[Recorded data Boundary: Start]
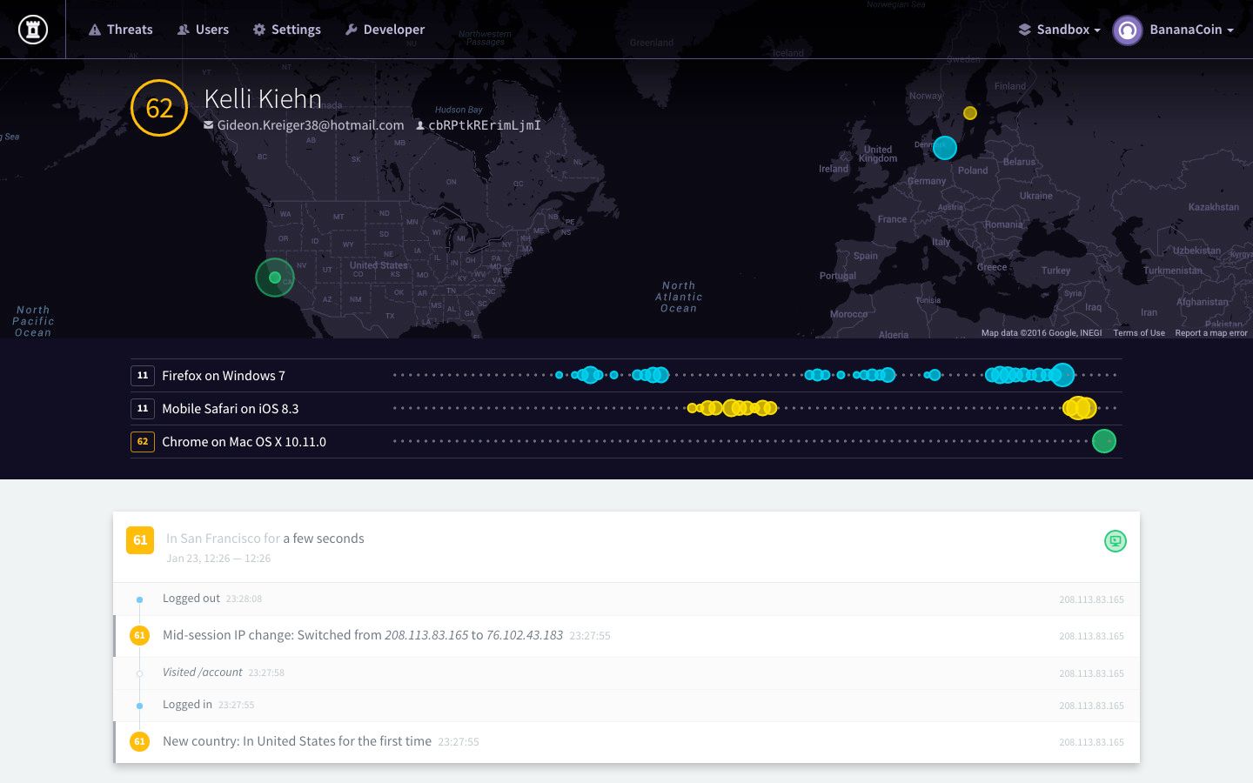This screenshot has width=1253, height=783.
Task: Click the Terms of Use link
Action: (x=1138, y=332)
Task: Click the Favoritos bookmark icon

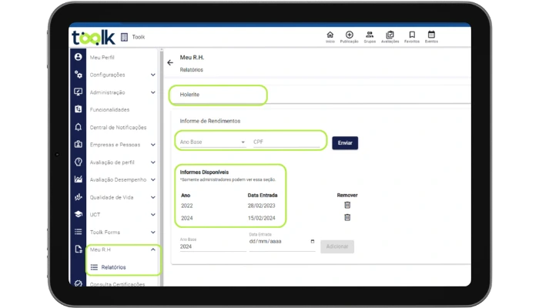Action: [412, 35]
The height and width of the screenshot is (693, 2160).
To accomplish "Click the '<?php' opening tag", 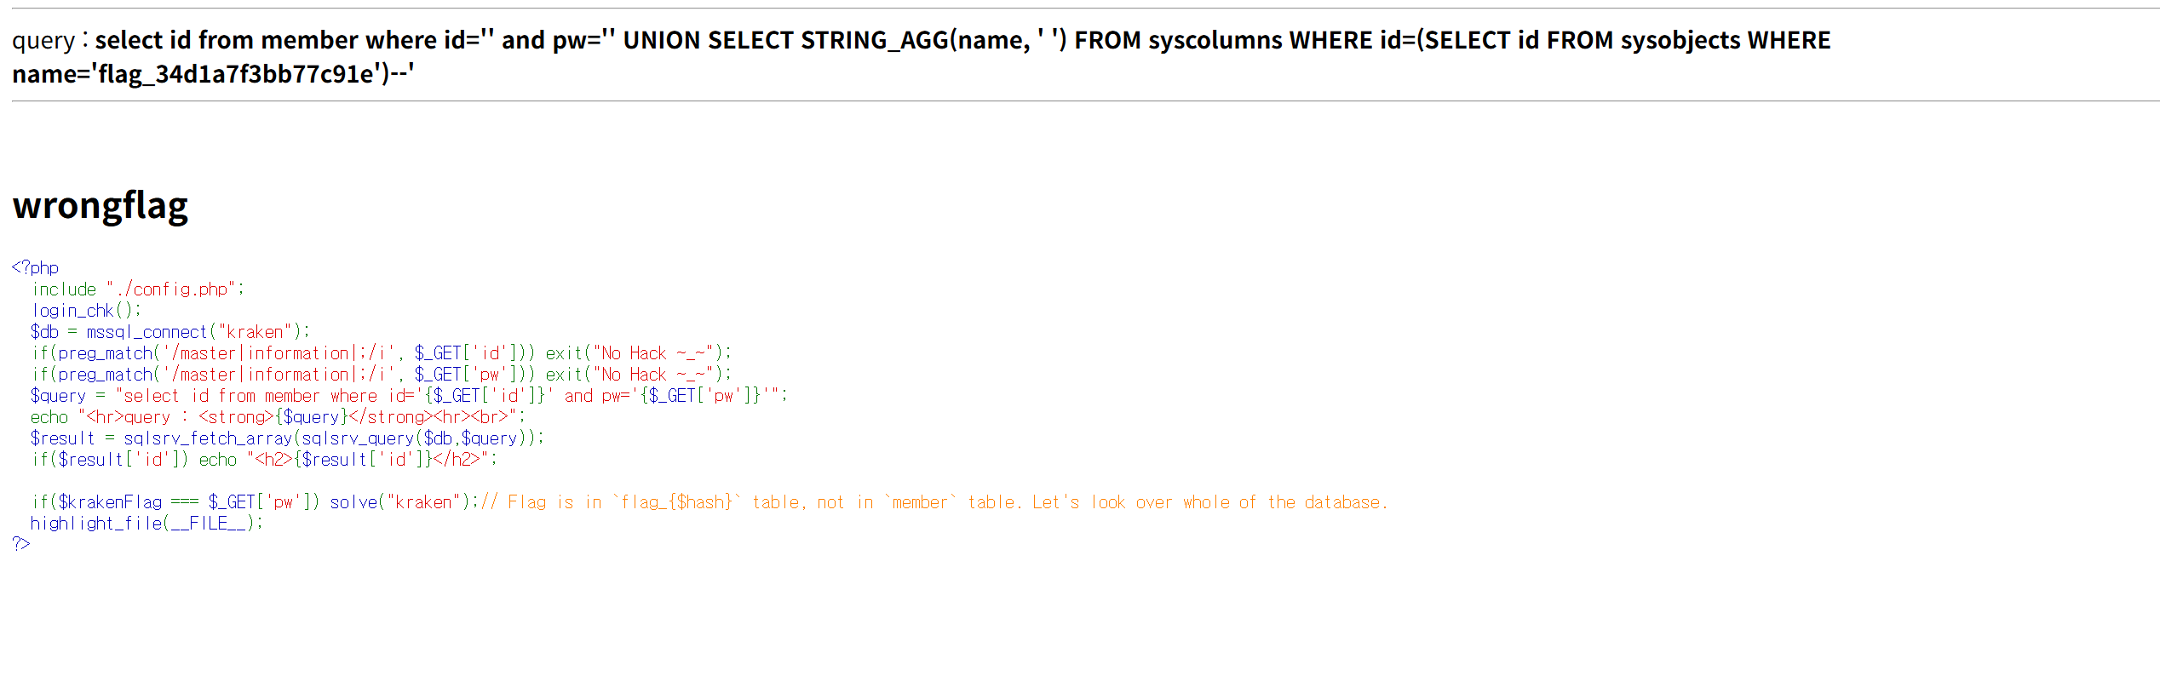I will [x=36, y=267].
[Recorded data Boundary: End]
[Recorded data Boundary: Start]
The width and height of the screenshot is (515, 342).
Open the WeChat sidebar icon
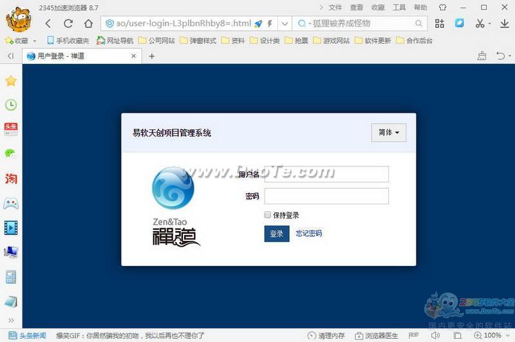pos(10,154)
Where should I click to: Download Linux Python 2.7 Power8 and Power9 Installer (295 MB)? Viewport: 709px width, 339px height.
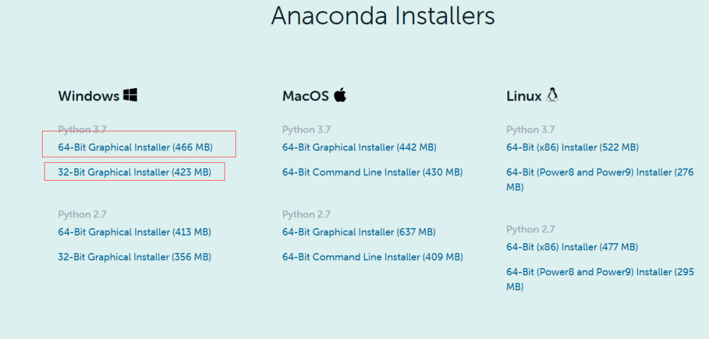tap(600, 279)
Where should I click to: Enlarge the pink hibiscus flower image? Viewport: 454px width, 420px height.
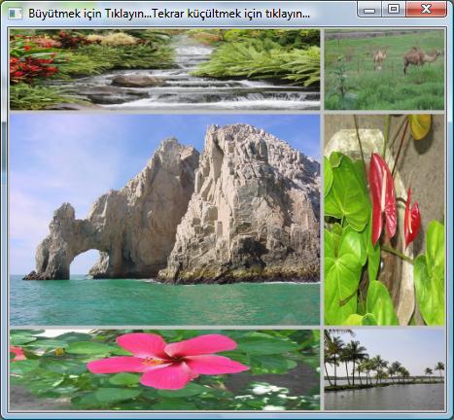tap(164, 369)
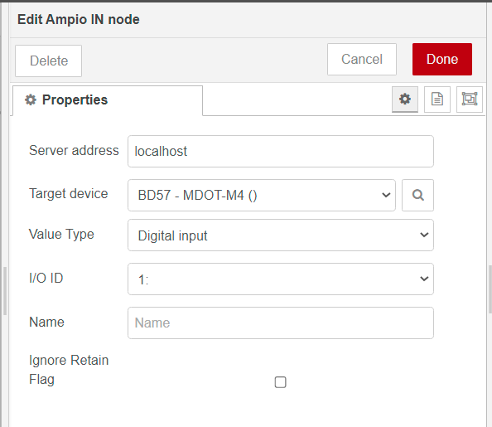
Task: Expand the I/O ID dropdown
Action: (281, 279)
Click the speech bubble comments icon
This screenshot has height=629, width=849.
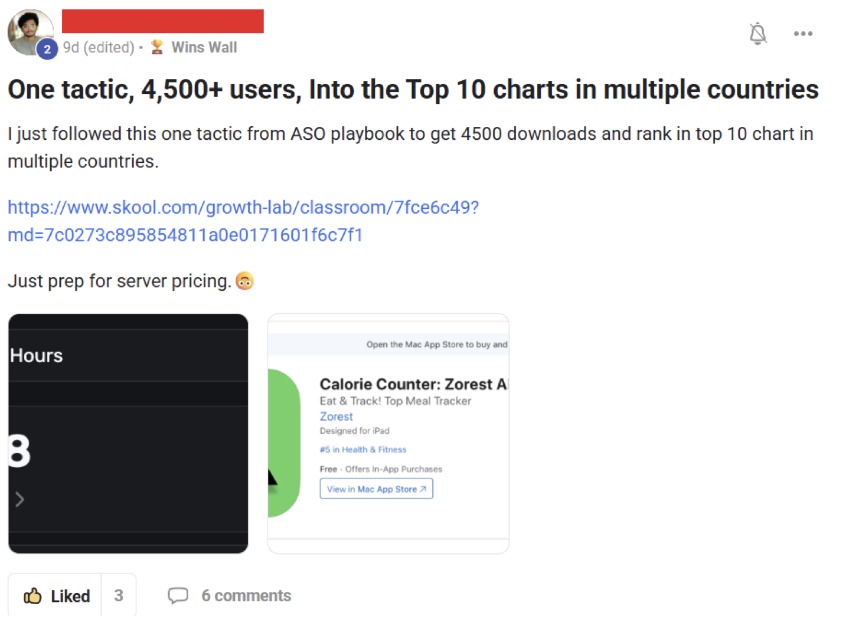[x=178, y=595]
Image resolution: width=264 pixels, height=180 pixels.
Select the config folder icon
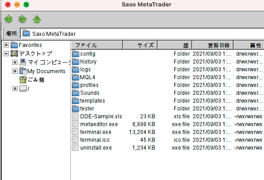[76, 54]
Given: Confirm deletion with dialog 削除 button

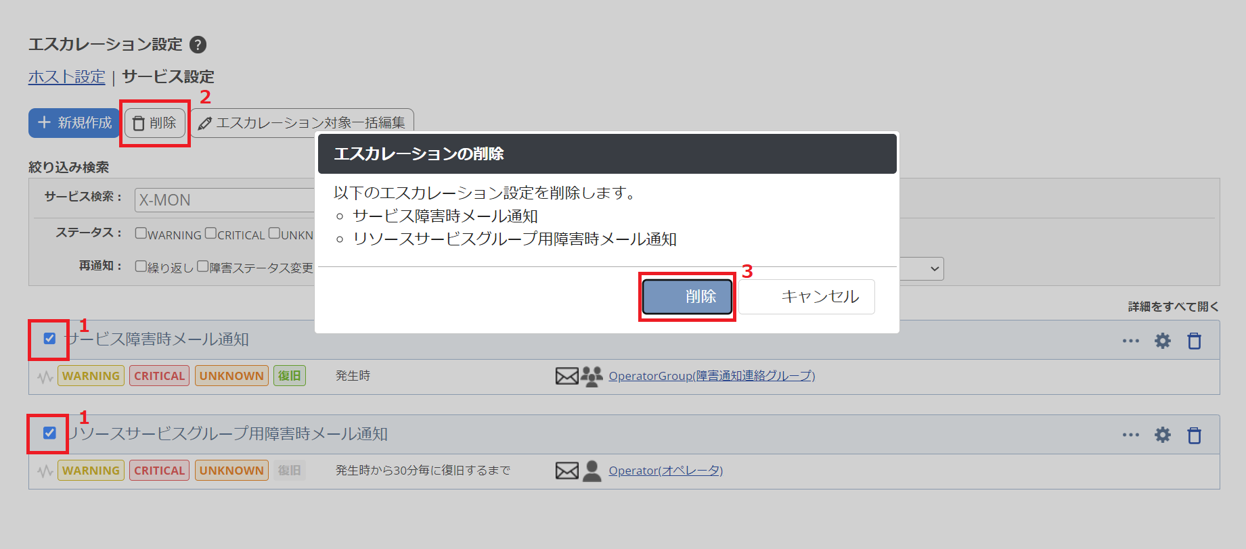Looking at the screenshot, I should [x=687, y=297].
[Recorded data Boundary: End]
# Requirement
While skipping the pictures, transcribe the data above from the line showing "The width and" through the line showing "Image resolution: width=264", exactly and with both ends.

# Answer section
The width and height of the screenshot is (515, 342).
Open the WeChat sidebar icon
pos(10,154)
Where should I click to: Download Linux Python 2.7 Power8 and Power9 Installer (295 MB)? Viewport: 709px width, 339px height.
tap(600, 279)
Where should I click to: Enlarge the pink hibiscus flower image? Viewport: 454px width, 420px height.
tap(164, 369)
Task: Expand the I/O ID dropdown
Action: (281, 279)
Click the speech bubble comments icon
This screenshot has height=629, width=849.
[x=178, y=595]
Image resolution: width=264 pixels, height=180 pixels.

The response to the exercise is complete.